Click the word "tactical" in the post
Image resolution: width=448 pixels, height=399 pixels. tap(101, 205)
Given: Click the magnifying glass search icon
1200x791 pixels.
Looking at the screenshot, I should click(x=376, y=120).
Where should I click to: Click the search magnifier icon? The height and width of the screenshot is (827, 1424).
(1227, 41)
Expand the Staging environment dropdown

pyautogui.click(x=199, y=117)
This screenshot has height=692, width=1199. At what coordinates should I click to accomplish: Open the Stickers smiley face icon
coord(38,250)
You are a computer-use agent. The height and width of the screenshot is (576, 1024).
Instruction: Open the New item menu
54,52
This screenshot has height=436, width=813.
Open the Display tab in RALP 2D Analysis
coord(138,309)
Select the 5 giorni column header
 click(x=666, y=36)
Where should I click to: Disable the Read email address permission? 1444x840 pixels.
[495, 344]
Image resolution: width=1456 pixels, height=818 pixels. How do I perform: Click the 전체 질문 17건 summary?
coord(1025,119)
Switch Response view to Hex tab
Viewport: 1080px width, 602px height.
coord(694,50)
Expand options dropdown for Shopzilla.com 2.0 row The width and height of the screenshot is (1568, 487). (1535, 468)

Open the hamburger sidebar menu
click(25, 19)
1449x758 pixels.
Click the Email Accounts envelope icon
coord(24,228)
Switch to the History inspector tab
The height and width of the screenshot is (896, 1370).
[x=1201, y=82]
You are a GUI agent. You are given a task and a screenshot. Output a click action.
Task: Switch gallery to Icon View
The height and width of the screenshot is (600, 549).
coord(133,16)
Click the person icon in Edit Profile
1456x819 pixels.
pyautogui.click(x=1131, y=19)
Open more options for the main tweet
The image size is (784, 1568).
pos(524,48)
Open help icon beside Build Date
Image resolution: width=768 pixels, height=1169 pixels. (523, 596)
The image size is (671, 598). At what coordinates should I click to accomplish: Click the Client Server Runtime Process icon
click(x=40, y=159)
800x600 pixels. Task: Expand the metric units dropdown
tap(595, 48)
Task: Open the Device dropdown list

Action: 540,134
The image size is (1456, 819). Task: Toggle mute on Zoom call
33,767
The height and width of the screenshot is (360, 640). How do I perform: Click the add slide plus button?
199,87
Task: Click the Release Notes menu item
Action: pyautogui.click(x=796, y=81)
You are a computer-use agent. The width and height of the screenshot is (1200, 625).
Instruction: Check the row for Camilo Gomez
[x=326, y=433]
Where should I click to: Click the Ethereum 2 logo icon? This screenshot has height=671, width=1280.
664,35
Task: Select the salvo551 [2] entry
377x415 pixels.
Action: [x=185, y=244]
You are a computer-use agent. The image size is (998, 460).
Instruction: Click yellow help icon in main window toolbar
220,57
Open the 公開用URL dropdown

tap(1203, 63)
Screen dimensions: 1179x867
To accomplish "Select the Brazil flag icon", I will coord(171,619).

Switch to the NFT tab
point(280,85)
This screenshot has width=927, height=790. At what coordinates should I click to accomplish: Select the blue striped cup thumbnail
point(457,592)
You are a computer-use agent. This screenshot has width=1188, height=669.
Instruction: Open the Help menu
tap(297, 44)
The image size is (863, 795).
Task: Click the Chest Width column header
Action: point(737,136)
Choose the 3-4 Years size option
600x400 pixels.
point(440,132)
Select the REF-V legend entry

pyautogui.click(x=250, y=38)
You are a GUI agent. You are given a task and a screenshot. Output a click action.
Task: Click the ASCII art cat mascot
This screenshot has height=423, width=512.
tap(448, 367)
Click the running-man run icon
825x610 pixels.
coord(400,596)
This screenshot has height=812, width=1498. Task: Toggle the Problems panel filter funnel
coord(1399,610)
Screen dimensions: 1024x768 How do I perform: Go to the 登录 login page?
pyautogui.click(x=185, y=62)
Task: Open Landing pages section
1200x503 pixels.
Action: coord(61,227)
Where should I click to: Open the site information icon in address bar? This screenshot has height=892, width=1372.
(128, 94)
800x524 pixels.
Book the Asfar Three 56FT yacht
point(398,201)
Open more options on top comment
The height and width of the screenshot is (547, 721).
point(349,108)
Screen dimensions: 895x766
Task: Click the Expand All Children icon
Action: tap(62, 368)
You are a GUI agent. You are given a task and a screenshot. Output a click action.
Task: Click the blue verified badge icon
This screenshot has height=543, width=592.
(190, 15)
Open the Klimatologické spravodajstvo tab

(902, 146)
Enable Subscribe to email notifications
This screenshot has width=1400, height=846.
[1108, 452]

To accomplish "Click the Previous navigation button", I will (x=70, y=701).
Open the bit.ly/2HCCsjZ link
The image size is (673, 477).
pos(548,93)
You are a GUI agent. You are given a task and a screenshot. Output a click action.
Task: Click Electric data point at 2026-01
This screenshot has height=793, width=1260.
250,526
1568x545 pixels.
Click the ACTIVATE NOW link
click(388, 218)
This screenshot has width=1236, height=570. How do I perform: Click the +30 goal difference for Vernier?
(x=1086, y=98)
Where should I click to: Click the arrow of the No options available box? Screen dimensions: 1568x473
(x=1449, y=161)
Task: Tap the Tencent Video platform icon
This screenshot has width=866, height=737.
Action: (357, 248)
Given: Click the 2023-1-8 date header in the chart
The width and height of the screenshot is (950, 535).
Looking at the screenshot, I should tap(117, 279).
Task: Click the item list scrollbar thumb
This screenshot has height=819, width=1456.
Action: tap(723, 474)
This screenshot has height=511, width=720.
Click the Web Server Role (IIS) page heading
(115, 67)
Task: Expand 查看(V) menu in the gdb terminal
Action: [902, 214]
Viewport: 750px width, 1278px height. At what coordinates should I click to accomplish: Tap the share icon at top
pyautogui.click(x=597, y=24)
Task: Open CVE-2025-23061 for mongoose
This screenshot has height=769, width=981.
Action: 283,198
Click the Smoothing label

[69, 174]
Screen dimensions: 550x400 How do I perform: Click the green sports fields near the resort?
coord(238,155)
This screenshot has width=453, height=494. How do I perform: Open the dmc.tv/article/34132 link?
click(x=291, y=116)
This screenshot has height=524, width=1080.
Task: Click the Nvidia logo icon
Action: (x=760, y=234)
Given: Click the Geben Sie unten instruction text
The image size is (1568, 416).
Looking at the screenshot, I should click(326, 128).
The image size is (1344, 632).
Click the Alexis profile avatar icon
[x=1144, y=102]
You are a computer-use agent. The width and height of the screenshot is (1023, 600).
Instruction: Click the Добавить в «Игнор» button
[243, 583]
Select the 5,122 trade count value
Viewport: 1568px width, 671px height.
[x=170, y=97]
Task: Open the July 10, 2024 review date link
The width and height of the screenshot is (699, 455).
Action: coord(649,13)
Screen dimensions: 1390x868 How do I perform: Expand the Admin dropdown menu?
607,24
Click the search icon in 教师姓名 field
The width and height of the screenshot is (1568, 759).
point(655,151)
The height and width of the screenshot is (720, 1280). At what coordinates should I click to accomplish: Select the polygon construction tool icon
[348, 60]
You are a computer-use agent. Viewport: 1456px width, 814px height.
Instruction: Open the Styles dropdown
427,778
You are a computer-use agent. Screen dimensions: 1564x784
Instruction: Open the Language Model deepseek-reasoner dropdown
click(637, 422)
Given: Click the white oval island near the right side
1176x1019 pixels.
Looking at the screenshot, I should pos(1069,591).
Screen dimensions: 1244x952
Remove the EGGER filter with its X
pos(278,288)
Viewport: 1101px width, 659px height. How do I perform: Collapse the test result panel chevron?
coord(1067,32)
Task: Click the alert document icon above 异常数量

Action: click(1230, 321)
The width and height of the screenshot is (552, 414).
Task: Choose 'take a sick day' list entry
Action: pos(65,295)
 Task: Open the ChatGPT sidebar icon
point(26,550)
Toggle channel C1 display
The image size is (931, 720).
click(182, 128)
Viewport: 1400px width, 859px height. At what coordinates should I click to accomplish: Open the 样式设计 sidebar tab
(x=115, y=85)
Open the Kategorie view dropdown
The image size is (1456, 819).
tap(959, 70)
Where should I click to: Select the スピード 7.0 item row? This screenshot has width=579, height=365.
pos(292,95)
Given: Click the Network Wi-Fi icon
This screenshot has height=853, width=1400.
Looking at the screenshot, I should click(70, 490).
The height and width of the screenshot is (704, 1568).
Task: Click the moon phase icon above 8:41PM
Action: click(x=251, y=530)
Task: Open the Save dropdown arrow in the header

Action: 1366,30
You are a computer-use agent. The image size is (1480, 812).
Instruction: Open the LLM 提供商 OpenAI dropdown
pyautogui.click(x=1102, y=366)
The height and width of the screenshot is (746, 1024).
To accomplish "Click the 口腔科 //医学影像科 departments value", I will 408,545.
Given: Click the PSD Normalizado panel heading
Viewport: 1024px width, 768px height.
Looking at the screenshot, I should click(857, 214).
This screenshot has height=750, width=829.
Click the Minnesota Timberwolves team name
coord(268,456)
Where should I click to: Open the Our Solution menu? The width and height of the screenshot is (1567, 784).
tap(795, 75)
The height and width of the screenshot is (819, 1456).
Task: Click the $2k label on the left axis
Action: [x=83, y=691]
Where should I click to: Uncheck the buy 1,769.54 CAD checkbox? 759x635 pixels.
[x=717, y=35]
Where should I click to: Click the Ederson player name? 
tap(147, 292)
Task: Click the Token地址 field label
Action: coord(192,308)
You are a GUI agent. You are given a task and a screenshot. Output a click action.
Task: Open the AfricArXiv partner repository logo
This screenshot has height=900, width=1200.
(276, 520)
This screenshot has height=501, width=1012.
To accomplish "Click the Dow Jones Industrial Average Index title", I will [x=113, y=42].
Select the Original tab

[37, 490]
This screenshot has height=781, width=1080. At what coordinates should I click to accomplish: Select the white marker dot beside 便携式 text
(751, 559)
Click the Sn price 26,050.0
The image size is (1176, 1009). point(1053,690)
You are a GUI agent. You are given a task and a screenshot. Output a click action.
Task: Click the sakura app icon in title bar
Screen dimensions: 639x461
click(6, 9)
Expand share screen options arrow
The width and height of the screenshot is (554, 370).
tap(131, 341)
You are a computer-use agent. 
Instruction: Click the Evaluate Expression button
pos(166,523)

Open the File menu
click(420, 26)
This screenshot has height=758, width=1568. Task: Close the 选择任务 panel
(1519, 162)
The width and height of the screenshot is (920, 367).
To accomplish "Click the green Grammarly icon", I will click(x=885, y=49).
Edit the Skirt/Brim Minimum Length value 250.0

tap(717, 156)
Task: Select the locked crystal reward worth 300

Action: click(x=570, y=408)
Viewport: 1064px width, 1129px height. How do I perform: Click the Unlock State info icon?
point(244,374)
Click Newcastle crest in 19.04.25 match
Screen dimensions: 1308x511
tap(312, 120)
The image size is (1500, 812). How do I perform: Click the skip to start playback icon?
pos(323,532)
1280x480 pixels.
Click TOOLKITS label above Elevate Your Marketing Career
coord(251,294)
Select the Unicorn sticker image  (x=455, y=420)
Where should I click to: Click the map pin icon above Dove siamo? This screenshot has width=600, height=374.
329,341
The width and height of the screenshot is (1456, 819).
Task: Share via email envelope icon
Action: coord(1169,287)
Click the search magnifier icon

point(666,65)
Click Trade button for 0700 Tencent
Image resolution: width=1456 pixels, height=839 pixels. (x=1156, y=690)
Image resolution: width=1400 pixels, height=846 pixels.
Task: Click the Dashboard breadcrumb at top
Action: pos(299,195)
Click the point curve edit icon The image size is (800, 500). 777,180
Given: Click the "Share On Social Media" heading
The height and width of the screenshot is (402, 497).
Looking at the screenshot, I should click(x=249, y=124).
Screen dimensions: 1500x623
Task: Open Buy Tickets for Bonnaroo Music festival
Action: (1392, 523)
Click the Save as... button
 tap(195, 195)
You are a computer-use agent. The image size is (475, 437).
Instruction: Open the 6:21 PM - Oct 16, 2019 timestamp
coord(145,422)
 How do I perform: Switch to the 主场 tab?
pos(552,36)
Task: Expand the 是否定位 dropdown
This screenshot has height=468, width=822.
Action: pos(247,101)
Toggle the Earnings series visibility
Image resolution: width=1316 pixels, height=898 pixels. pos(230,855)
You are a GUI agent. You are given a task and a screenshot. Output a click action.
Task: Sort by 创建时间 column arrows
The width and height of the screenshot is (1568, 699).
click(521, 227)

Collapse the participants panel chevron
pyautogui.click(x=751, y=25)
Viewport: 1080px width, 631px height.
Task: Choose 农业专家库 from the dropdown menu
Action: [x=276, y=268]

***

> _Task to complete_
Reproduce the lines from the one containing "This screenshot has width=453, height=494." through the one containing "Action: coord(649,13)", substituting "picture" for "avatar" and leaving everything else unchanged.

> _Reply_
This screenshot has width=453, height=494. How do I perform: Open the dmc.tv/article/34132 link?
click(x=291, y=116)
This screenshot has height=524, width=1080.
Task: Click the Nvidia logo icon
Action: (x=760, y=234)
Given: Click the Geben Sie unten instruction text
The image size is (1568, 416).
Looking at the screenshot, I should click(326, 128).
The image size is (1344, 632).
Click the Alexis profile picture icon
[x=1144, y=102]
You are a computer-use agent. The width and height of the screenshot is (1023, 600).
Instruction: Click the Добавить в «Игнор» button
[243, 583]
Select the 5,122 trade count value
Viewport: 1568px width, 671px height.
[x=170, y=97]
Task: Open the July 10, 2024 review date link
The width and height of the screenshot is (699, 455).
Action: coord(649,13)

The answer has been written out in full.